About 90 miles south of Kolkata, India, lies an island that is slowly washing away.
Ghoramara Island, located in the Sundarbans Delta, has seen a dramatic rise in sea levels due to climate change. A recent study by oceanographer Sugata Hazra found that 30 square miles of the Sundarbans have disappeared in the past 30 years.
More than 600 families have had to relocate from Ghoramara.
Photographer Daesung Lee spent two months on the island, living side by side with those who currently reside there. “The first day I arrived, there was low tide and I saw what the coast of the island looked like. [It appeared that] it was surrounded with a rock cliff, but it was actually the eroding land of island,” Lee told Business Insider.
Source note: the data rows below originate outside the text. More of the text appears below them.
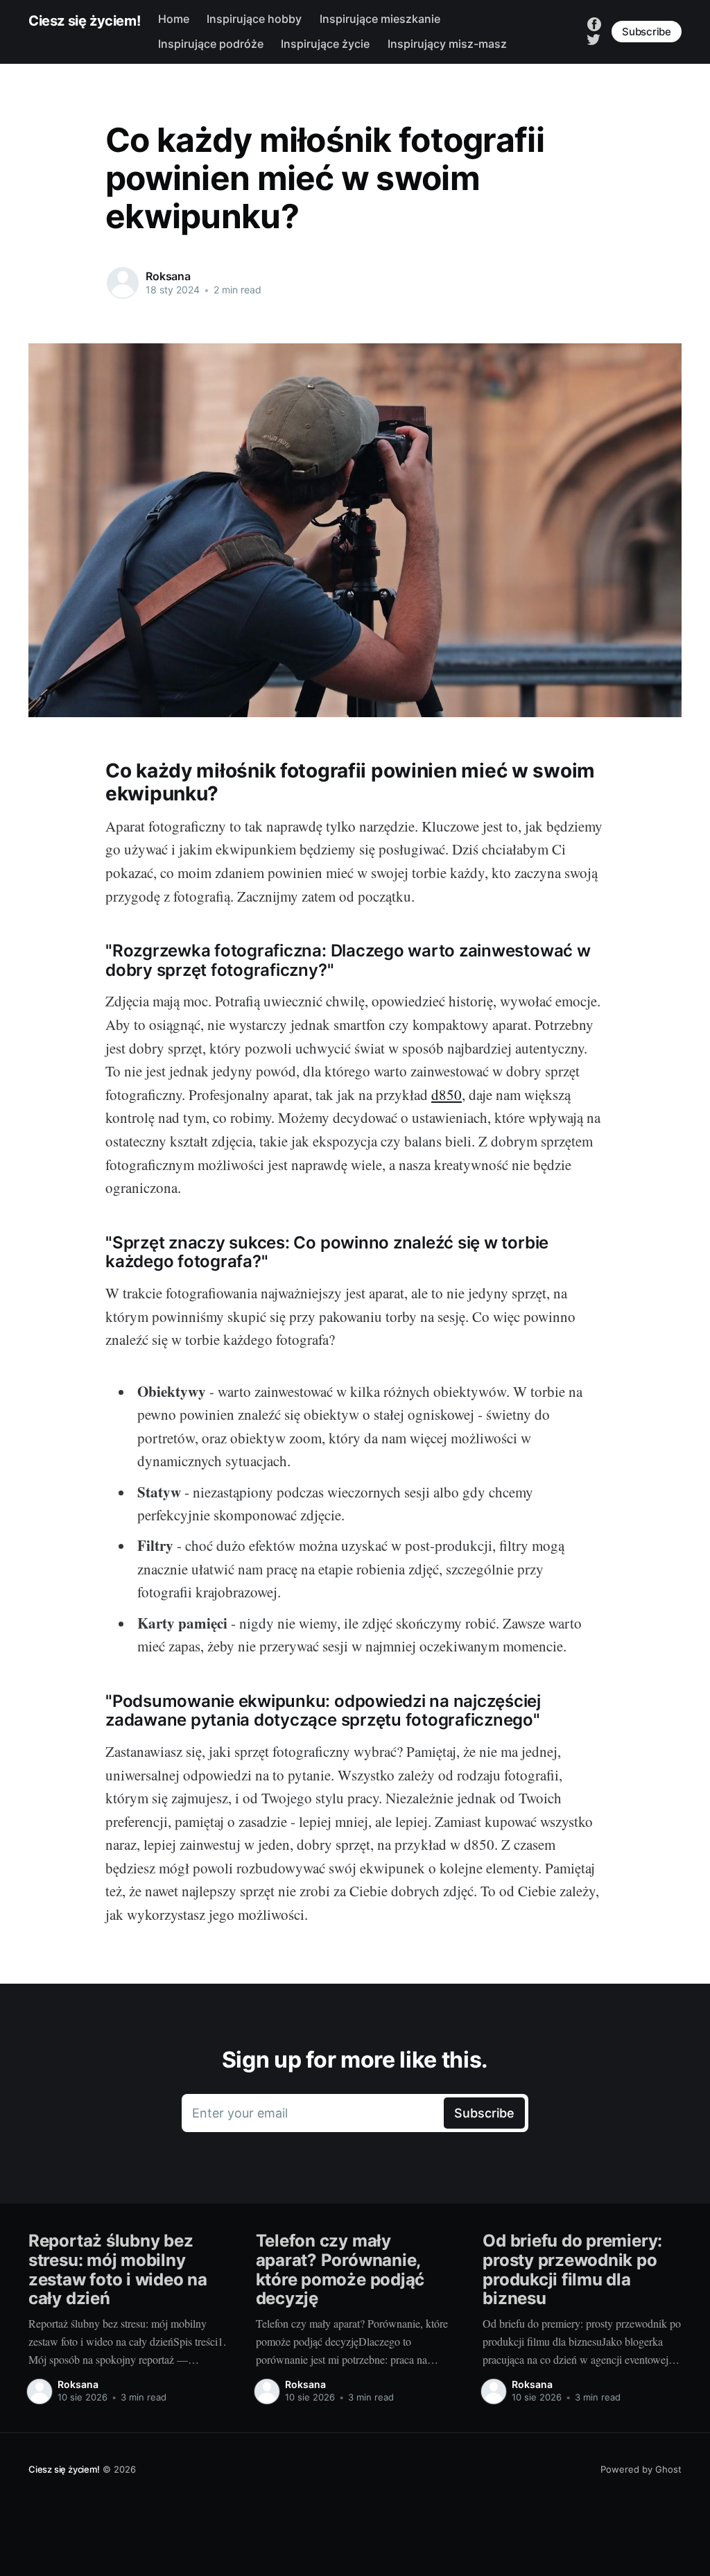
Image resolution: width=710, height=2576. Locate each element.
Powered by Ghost (641, 2469)
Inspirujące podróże (210, 44)
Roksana (168, 276)
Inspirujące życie (325, 44)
Lee asked residents to stand on small pieces of land near the edges of the island to show the severity of the land breaking away. Below, see Lee’s haunting photos, which won him third place in the Contemporary Issues category at the Sony World Photography Awards in 2013.
Made up of 54 separate islands, the Sundarbans are one of the world's largest collection of river delta islands. They are located off the coast of southern Bangladesh and eastern India.
The warmer weather has caused glaciers to melt, which increased the sea level and made the river flow faster, causing it to slowly break down the island.
'For this series, I simply focused on two facts -- (the) disappearing island and its inhabitants,' Lee told Business Insider. 'I found some symbolic landscape that explained the situation of the island and (I photographed) the inhabitants on this land to show their home is disappearing.'
The exact population of Ghoramara Island, as well as how many people have left, is unclear because there are no actual government records.
Ghoramara used to be only two miles away from Kakdwip, located on the mainland, but now it's five miles away.
People who have been forced to leave the island because it is washing away are going to Sagar Island -- about six miles south of Ghoramara -- which has also shrunk about two miles in the past nine years.
The mud dams the residents have built around the islands over the years are too fragile to keep away the rising sea level. They are so fragile that one storm could potentially destroy a lifetime's labour on the land.
When Lee was visiting, a civil servant he met told him the island is expected to be completely washed away within 25 years.